Por mais espiritualizados que sejam os seres humanos só vêem problemas na carência e não na abastança. Mas, o ter também é prova para o espírito quando encarnado.

“814. Por que Deus a uns concedeu as riquezas e o poder, e a outros, a miséria? Para experimentá-los de modos diferentes. Além disso, como sabeis, essas provas foram escolhidas pelos próprios Espíritos, que nelas, entretanto, sucumbem com freqüência”.

“815. Qual das duas provas é mais terrível para o homem, a da desgraça ou da riqueza? São-no tanto uma quanto outra. A miséria provoca as queixas contra a Providência, a riqueza incita a todos os excessos”.

Ter é prova como o não ter. Aliás, às vezes provação mais complicada que não ter. Isso acontece quando não se leva em conta a existência de uma encarnação.

“816. Estando o rico sujeito a maiores tentações, também não dispõe, por outro lado, de mais meios de fazer o bem? Mas, é justamente o que nem sempre faz. Torna-se egoísta, orgulhoso e insaciável. Com a riqueza, suas necessidades aumentam e ele nunca julga possuir o bastante para si mesmo”.

O uso dos bens terrenos é um direito de todos os homens (pergunta 711). Mas, quando se analisa o ter como elemento da vicissitude que serve como provação do espírito durante a encarnação se compreende que ele serve “para instigar o homem ao cumprimento da sua missão e para experimentá-lo por meio da tentação” (Pergunta 712).

Esta tentação está na forma como se goza os bens que são possuídos. Tudo que existe na vida de um ser humanizado é apenas instrumento que servirá para que ele opte entre gozá-los de uma forma material (ter o prazer de ter) ou espiritual (equânime).

Veja como Kardec compreendeu esta questão:

“Se o homem só fosse instigado a usar dos bens terrenos pela utilidade que têm, sua indiferença houvera talvez comprometido a harmonia do Universo. Deus imprimiu a esse uso o atrativo do prazer, porque assim é o homem impelido ao cumprimento dos desígnios providenciais. Mas, além disso, dando àquele uso esse atrativo, quis Deus também experimentar o homem por meio da tentação, que o arrasta para o abuso, de que deve a razão defendê-lo”. (Pergunta 712 a)

A razão, ou seja, a sua forma de ver os acontecimentos do mundo é que pode lhe ajudar na elevação espiritual.
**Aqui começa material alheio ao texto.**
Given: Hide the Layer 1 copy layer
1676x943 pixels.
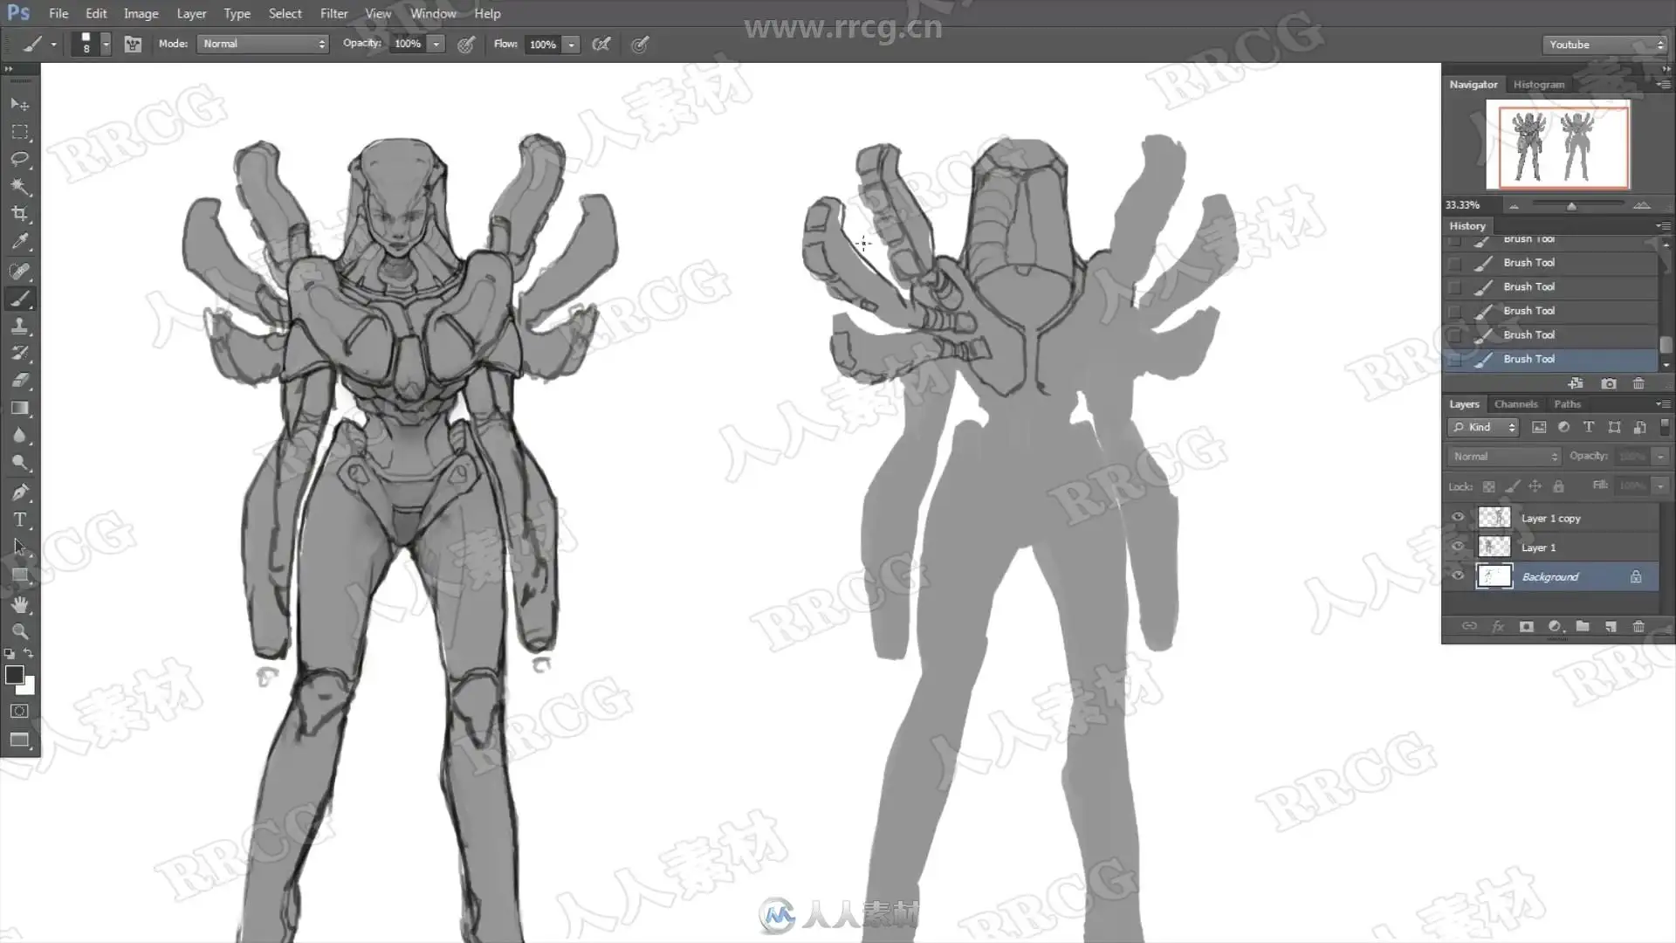Looking at the screenshot, I should pyautogui.click(x=1458, y=518).
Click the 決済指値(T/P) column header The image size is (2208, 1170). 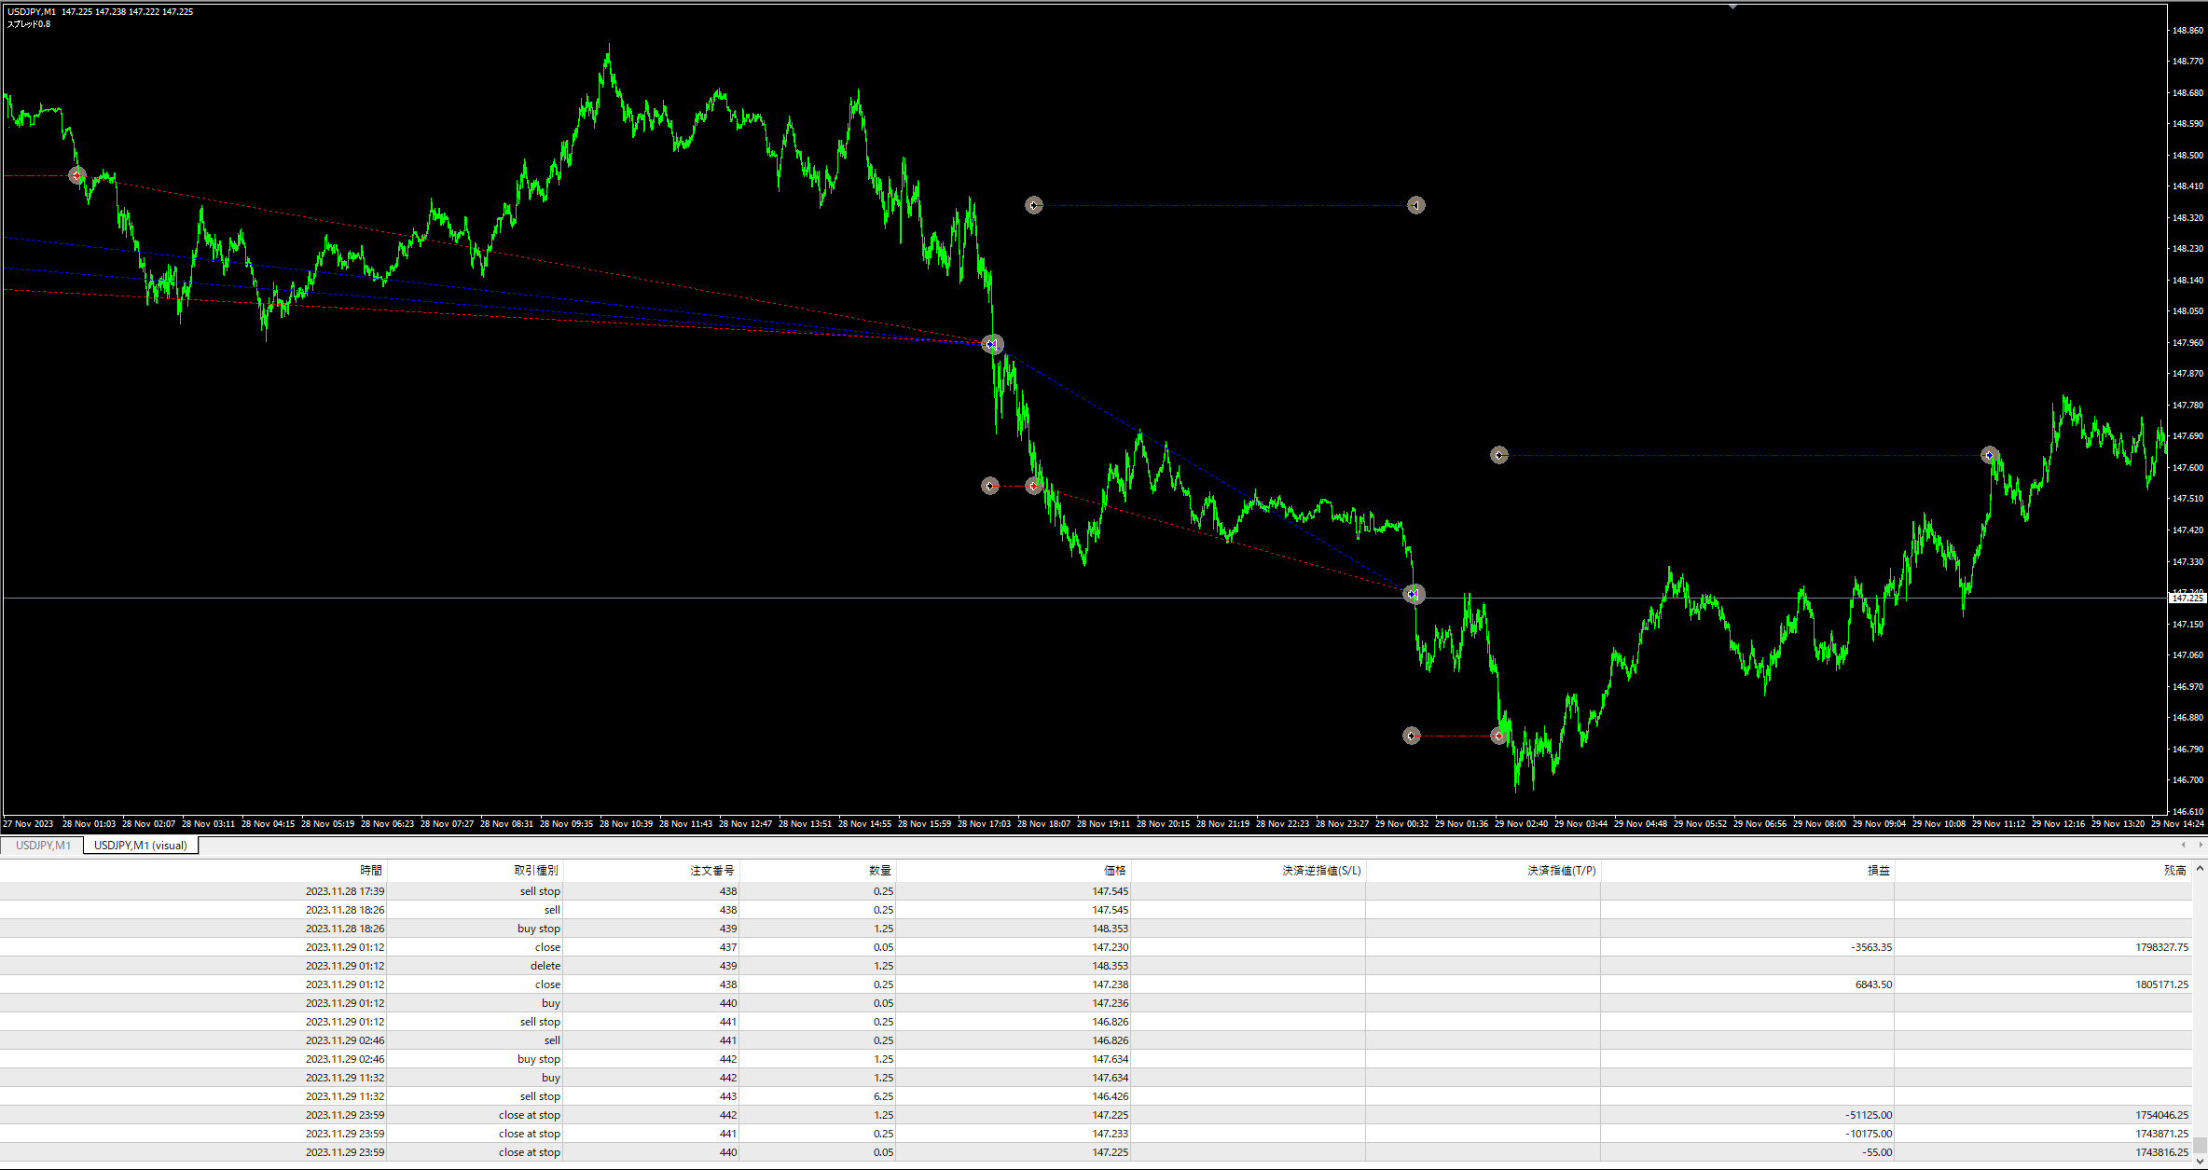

Pensando como todo ser humanizado pensa, ou seja, achando que ter é o importante, cede à tentação e imagina que quem já tem não precisa da ajuda de Deus. É neste erro que incorrem os palestrantes que falamos.

“714. Que se deve pensar do homem que procura nos excesso de todo gênero o requinte dos gozos? Pobre criatura! Mais digna é de lástima que de inveja, pois bem perto está da morte”.

Quem vive preso ao gozo do ter não consegue unir-se a Deus, mas aquele que sabe que esta sua condição é apenas uma das pontas das vicissitudes que vivencia durante a encarnação, consegue superar estes gozos e vive em harmonia amorosa com o Pai. Quem compreende isso, então, sabe que aquele que tem precisa de muita ajuda para não sucumbir às tentações. Por isso os palestrantes deveriam pedir a Deus que os ajudasse também e não só aos necessitados humanamente falando.

Só para encerrar o assunto ter, quando falo em bens materiais não estou me referindo apenas a objetos, mas a todas as possessões: moral (estar certo) e sentimental (ser amado). Todos os que recebem elogios e são aprovados pela humanidade são pessoas que possuem bens terrestres, mesmo que eles sejam imateriais.